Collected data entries
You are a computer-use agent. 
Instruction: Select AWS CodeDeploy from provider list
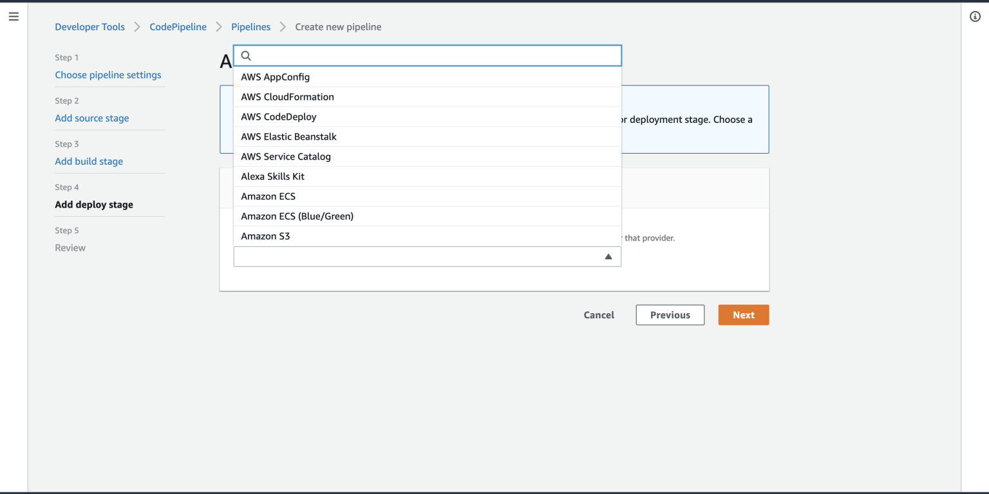point(278,116)
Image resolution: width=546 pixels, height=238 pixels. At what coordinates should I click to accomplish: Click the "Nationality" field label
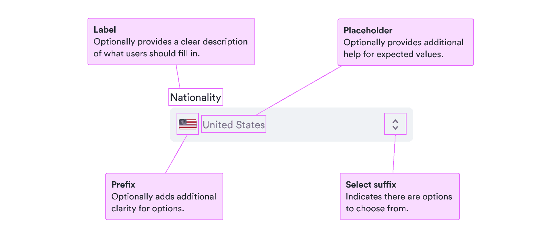[195, 97]
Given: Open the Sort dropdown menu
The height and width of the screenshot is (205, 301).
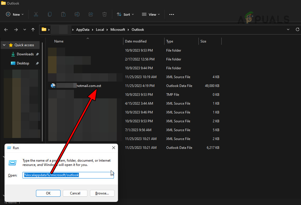Looking at the screenshot, I should 125,14.
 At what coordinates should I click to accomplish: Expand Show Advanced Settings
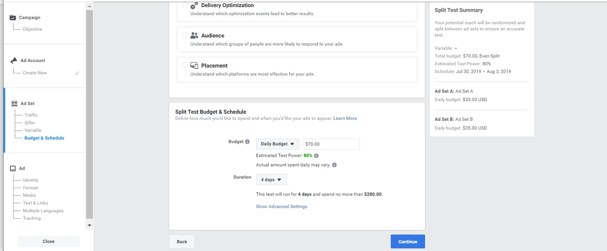[x=282, y=206]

* EXERCISE INSTRUCTIONS *
An exact restatement of the entries above is needed; no picture may appear in it.

* OUTPUT FOR THIS TASK *
You are a computer-use agent. 
Instruction: Select AWS CodeDeploy from provider list
point(278,116)
Image resolution: width=546 pixels, height=238 pixels. At what coordinates should I click to accomplish: Click the "Nationality" field label
[195, 97]
Given: Open the Sort dropdown menu
The height and width of the screenshot is (205, 301).
Looking at the screenshot, I should 125,14.
 At what coordinates should I click to accomplish: Expand Show Advanced Settings
[x=282, y=206]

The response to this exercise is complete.